Gene Expression and Molecular Architecture Reveals UDP-Glucose: Flavonoid-3- O-Glucosyltransferase UFGT as a Controller of Anthocyanin Production in Grapes

Research Article 

Gene Expression and Molecular Architecture Reveals UDP-Glucose: Flavonoid-3- O-Glucosyltransferase UFGT as a Controller of Anthocyanin Production in Grapes

Corresponding author Dr. Anthony Ananga, Center For Viticulture and Small Fruit Research, Florida A&M University, 6505Mahan Drive, Tallahassee Florida, 32317, USA, Tel:+1-850-412-7393;
Fax: +1-850-412-561-2617;E-mail: or


Anthocyanin pigments from the flavonoid biosynthesis pathway in grapes (Vitis sp.) are gaining increasing popularity in the wine industry as a mark for quality, preventive medicine in the natural products sector, food colorants and raw materials for cosmetics. Grape skins, the primary source of these pigments cannot meet increasing market demand, therefore, this study was undertaken to explore in-vitro cell culture of grape as a mean to redirect and control the expression of genes in the anthocyanin biosynthetic pathway. This study examined levels of expression of UDP-Glucose: Flavonoid-3-O-Glucosyltransferase (UFGT), which is a gene responsible for the last stages of anthocyanin production between unripe grape berries, ripening (véraison) berries and fully ripe (physiologically mature) berries. In-vitro red cell cultures were carried out to establish the optimal stage of harvesting cells for culturing to maximize production of anthocyanin and to determine feasibility of using cell culture over fresh grape tissues. Clones of the UFGT gene from muscadine grapes were isolated, sequenced, and compared to other known species to examine variations of functional significance. Changes in functional regions which could affect accumulation of anthocyanins including substrate binding sites, methyl donor binding sites and catalytic sites were examined. Results from this study indicated that, cell cultures produced significantly higher amount of anthocyanin over fresh tissues, and véraison was the optimum stage for harvesting cells for culturing. This work demonstrated that, the UFGT gene can be a viable candidate for shifting the metabolic flux of anthocyanins in grapes.

Keywords: Anthocyanin; Glucosyltransferase; Muscadine Grape


Anthocyanins are plant secondary metabolites that originate from the flavonoid biosynthesis pathway. They are the most widely distributed group of water-soluble plant pigments in nature and produce a diverse assortment of hues including lavender, red, blue and purple colors in flowers, fruits, leaves, seeds and other organs in flowering plants. Anthocyanins have gained acceptance in numerous manufacturing sectors including food processing, pharmaceuticals and in cosmetics as natural alternatives to artificial colorants, complementary therapies and preventive medicine. The use of anthocyanins as an antioxidants by pharmaceutical industries and complementary products in medicine have been reviewed [1,2].

Currently, anthocyanins are obtained from whole plant extracts [3] with the most common source being grape skins. Limitations of obtaining anthocyanins directly from fresh plant materials include low metabolite yield, inconsistency in quality, seasonal availability of raw materials, and pigment degradation caused by storage and extraction process [4]. Plant variety, growing region and cultural practices also influence the level of anthocyanin and the profile of different pigments [5, 6]. Advanced optimization and cultivation strategies for cell culture have redirected attention to in-vitro approaches for product development. The application of these new technologies has allowed improved redirection and controlled expression of genes in the anthocyanin and flavonoid biosynthetic pathway. However, biosynthetic instabilities, variability, low yield and abundance of metabolites in some cell cultures limit their use by industry.
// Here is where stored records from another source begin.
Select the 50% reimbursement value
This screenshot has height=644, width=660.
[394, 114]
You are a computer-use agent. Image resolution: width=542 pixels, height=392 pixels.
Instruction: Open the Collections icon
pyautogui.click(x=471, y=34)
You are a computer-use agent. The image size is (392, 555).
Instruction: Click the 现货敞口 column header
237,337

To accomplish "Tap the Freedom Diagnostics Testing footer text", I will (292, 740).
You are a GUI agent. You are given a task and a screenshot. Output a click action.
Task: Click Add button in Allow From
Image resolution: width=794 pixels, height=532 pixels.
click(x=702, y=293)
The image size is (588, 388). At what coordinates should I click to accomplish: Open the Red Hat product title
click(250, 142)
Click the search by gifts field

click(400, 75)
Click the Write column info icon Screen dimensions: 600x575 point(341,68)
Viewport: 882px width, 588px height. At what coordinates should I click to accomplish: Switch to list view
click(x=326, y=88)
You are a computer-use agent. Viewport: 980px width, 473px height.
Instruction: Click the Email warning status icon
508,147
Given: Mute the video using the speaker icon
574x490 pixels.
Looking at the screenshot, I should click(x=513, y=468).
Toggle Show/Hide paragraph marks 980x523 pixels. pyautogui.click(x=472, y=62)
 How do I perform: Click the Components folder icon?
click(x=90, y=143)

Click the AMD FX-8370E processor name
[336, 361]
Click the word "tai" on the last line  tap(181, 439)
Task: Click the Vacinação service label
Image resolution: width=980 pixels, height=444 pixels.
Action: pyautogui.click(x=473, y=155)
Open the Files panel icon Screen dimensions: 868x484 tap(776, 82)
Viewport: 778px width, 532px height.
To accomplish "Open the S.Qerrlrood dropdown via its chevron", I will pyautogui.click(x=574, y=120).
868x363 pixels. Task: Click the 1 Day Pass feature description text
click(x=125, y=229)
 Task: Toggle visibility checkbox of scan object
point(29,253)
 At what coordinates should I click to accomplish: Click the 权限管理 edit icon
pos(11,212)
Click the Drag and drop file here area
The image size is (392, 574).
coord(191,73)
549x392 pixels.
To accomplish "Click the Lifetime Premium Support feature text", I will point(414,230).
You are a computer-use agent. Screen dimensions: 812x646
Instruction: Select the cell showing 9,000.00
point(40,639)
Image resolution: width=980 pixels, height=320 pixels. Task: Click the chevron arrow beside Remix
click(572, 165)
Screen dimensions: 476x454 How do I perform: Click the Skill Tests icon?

Genetic engineering strategies for over-expression of structural or regulatory genes in the biosynthetic pathway are required to scale-up these new approaches for plant cell suspensions and bioreactor design. Significant differences exist between vine varieties as determined by the presence or absence of anthocyanins in their berries. Such variances as well as compositions of different anthocyanin in colored berries have not been fully studied at the molecular level. Different species or varieties of grapes have unique sets of anthocyanin pigments [7]. The diversity of these anthocyanins usually reflects the modification of common aglycones by hydroxylation, glycosylation, methylation, and acylation. Some studies have reported that some V. vinifera L. cultivars produce only nonacylated anthocyanidin-3-O-monoglucosides, while V. rotundifolia (Michx.) Small accumulates only nonacylated anthocyanidin-3,5-O-diglucosides [8-12]. These modifications and their consequences can be understood at the molecular level when the structural and regulatory genes of the biosynthetic pathway are characterized.

Although genes of the anthocyanin biosynthetic pathway have been characterized in some plant species, available data show that the control of anthocyanin pathway differs among species. It has been reported that in maize regulation of anthocyanin starts at CHS, while in snapdragon it is further down in the pathway at F3H and in petunia the control anthocyanin production starts at DFR [13, 14]. Comparison of temporal changes in expression profiles for seven structural genes of this pathway (PAL, CHS, CHI, F3H, DFR, LDOX, UFGT) [6] showed UDP-Glucose: Flavonoid-3-O-Glucosyltransferase (UFGT) to be regulated independently of the other genes, suggesting UFGT as the major control point for anthocyanin production. UFGT catalyzes the transfer of the glucosyl moiety from UDP-glucose to the 3-hydroxyl group of anthocyanidins, producing the first stable anthocyanins [12]. In this study, we characterized both genomic and expressional differences within Vitis grape varieties at UFGT to determine the mechanisms in biosynthetic stabilities, variability, and quantity of anthocyanins. Previous studies have confirmed that the UFGT gene is present but not expressed in white grape cultivars [5, 6]. Elucidation of molecular mechanisms for pigments will aid in the transfer of desirable quantitative traits found in some of the white grapes into other economically important grape varieties.

Materials and Methods

Plant materials

Skins of berries and in vitro red cell lines of muscadine grapes (“Noble” var.) were used in this study. Berries were harvested from the Florida A&M University vineyard at three different development stages (green, véraison and physiologically mature) (Figure 1 A, B, C, D). Injury free berries of similar size were selected at every stage for mRNA extraction. Harvested grapes were washed with distilled water; skins were peeled off and immediately placed in liquid nitrogen and stored at -80oC. The established protocols (patent no. US 2011/0054195 A1) for In vitro red cell cultures from super-epidermal cells of red berries were used in this study. The cells were cultured growth chamber at 23°C under a white light (150 μE m−2S−1) with a 16 h light/8 h dark cycle.

Maintenance of cell cultures

Solid and liquid culture media were used to grow and maintain the cells, while grape cell cultures were maintained in B-5 media. The cells in solid media were sub-cultured every 30 days and cell suspensions were transferred to fresh liquid media every 12 days. For the liquid medium, approximately 2.5 ml of the cell suspension were transferred into a 25 ml Erlenmeyer flask with B-5 liquid medium and placed on a shaker (135 rpm) in a growth room. All cells were maintained at room temperature.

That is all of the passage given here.